A new investigation has shed light on Australia’s role in the overthrow of Chilean leftist president Salvador Allende and exposed the continued veil of secrecy surrounding the precise activities of Australian intelligence agents, 40 years on.
Allende was elected president in 1970, but was deposed on September 11, 1973 by a US-backed military coup that put General Augusto Pinochet in power. Pinochet remained in power for 17 years, presiding over a regime of terror that left thousands dead or disappeared.
Sustained campaigning by human rights activists, and the declassification of more than 20,000 secret US government documents, have verified what many already knew: the US government played a central role in the destabilisation and overthrow of the Allende government.
Read More: Liberal MP in hot water over pro-Pinochet comment
The presence of Australian intelligence agents at the time has been acknowledged, but little is known about their activities.

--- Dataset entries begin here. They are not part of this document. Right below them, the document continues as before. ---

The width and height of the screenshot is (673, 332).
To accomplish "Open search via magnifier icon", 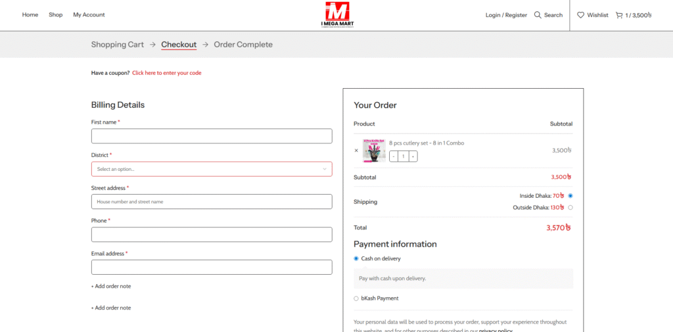I will pos(538,15).
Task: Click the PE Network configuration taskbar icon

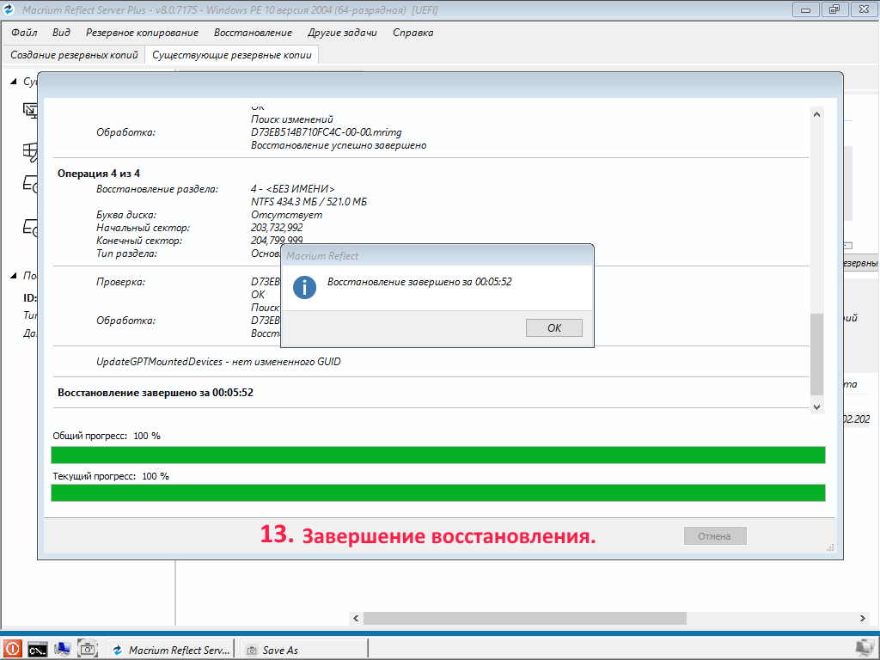Action: pos(61,649)
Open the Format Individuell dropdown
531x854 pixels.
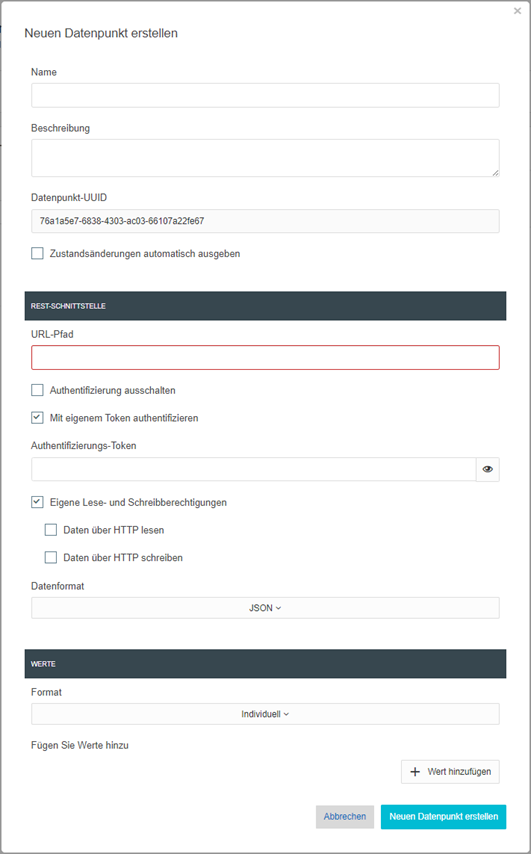coord(265,714)
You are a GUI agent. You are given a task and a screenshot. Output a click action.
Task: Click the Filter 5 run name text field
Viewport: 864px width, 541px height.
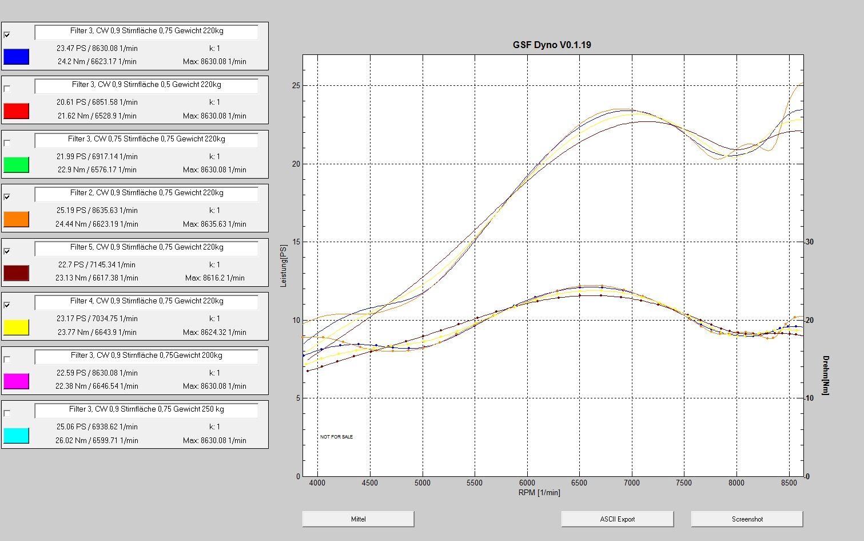[x=146, y=248]
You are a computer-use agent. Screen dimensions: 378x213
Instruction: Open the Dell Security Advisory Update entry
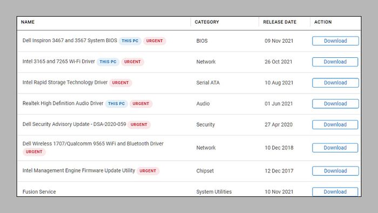75,124
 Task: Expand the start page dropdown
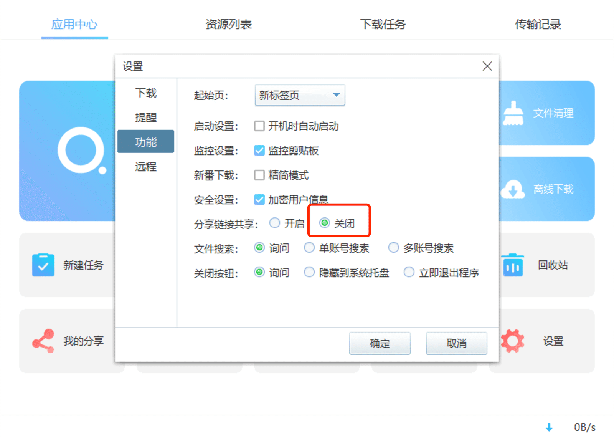336,95
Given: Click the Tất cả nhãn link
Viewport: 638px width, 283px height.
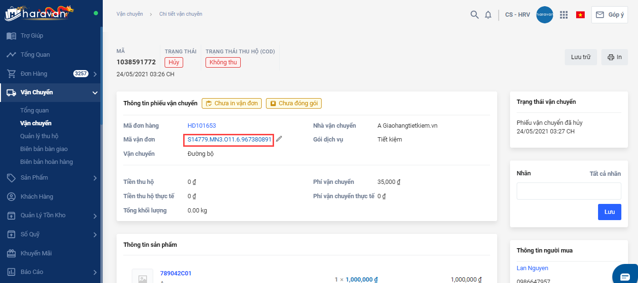Looking at the screenshot, I should click(605, 174).
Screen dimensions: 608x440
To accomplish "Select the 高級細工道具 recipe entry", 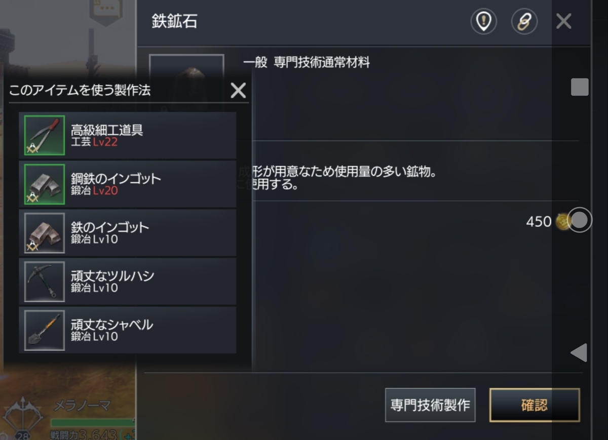I will 128,135.
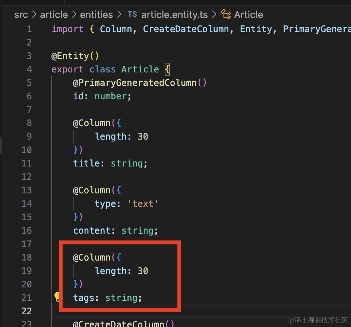Place cursor on empty line 22
351x327 pixels.
[x=186, y=311]
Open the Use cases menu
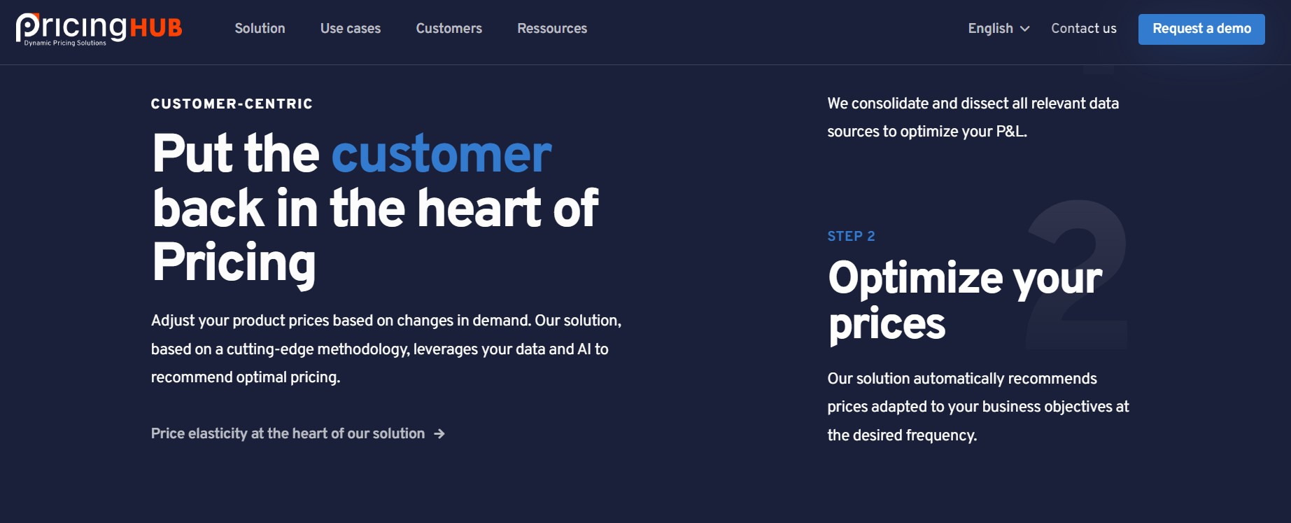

For many Chileans in Australia, an SBS Radio special feature on Australia’s role in “The Other 9/11” carried out by investigative journalist Florencia Melgar has come as a shock.
Melgar interviewed a number of Chileans living in Australia to gauge their response. She told Green Left Weekly: “Even though this information was made public many years ago, no one in the Chilean community knew.”
This has led some to question how the same country that granted them asylum could have also contributed to the rise to power of a dictatorship from which they were fleeing.
“Many want an explanation from the government. They want to know what happened, why it happened, how it happened.”
Others, she said, believe the government must apologise.
In helping to correct some historical mistakes and confusions, Melgar said her report “makes clear that there were two operations in Chile: one by ASIS and one by ASIO.”
ASIO, or the Australian Security Intelligence Organisation, focuses on domestic security issues. ASIS, or the Australian Security Intelligence Service, is involved in spying overseas and counter-intelligence activities.
Melgar said ASIO agents operated from inside the Australian embassy in Chile, and were present after the coup.
“This is known and accepted as part of what they do, to know the background of people who come to Australia, for security reasons,” she said.
However, what is less clear is the role of two ASIS agents.
Melgar said this was partly due to the fact that even ASIS’s existence, first established in 1952, was kept secret for 20 years, even to members of parliament.
However, it is acknowledged that then prime minister William MacMahon, in response to a request for help from the CIA, authorised the dispatch of two ASIS agents to Chile in 1971.
In February 1973, recently elected PM Gough Whitlam was made aware of ASIS’s presence in Chile by then-director of ASIS, Bill Robertson. Whitlam claimed he immediately ordered an end to the mission, but Robertson disputes the story, saying that Whitlam was initially hesitant to close down the operation due to concern over how the White House would react.
On May 1 that year, an order was finally sent to Santiago ordering the agents to return home. However, the last agent did not leave the country until October, one month after the coup.
As to what the ASIS agents did in Chile, Whitlam told parliament: “Australian intelligence personnel were working as proxies of the CIA in destabilising the government of Chile.”
Investigative journalist Seymour Hersh wrote in his biography of Henry Kissinger, national security advisor to the US president at the time: “In response to a formal request from the [CIA], two operatives from [ASIS] were stationed in Chile; the Australians were told that outsiders were needed because of the government’s close surveillance. By 1972, the Australians had agreed to monitor and control three agents on behalf of the CIA and to relay their information to Washington.”
This was in a context where as early as 1970, the CIA’s deputy director of plans had written in a secret memo: “It is firm and continuing policy that Allende be overthrown by a coup … It is imperative that these actions be implemented clandestinely and securely so that the [US government] and American hand be well hidden.”
Declassified documents have clearly revealed the hand of the US in a 1970 failed military coup that hoped to halt Allende’s election, and in subsequent destabilisation activity such as funnelling millions of dollars toward rightist elements to encourage violent street protests and economic sabotage.
However, no such documents have been released in Australia. In fact, there has been a concerted campaign to silence the issue.
Melgar said that while an initial article probing Australia’s role in the coup was published by the Sydney Morning Herald in 1974, ASIS told the paper to halt the investigation, saying it was against the national interest. Melgar interviewed Hamish Macdonald, the journalist responsible for the story, who said the newspaper told him to drop the story.
Melgar says the secrecy of Australian intelligence services surpasses that of the CIA. She said she been able to obtain information from the CIA “both in terms of declassifying documents and in going public with information that is already out in the public arena.”
While researching her report, Melgar received a letter from ASIS stating that at no time could she make public any names or details of agents involved or even claim to know the identity of those involved. If she did, she risked prosecution and seven years’ jail.
Under Australian law, it is illegal to publish the names of intelligence agents, even after they have died.
It is hard to imagine how releasing information on Australia’s role in a coup that occurred four decades ago could continue to be against the “national interest.”
Yet, as Melgar said: “Forty years later, we still don’t know the truth, and as it stands we never will.”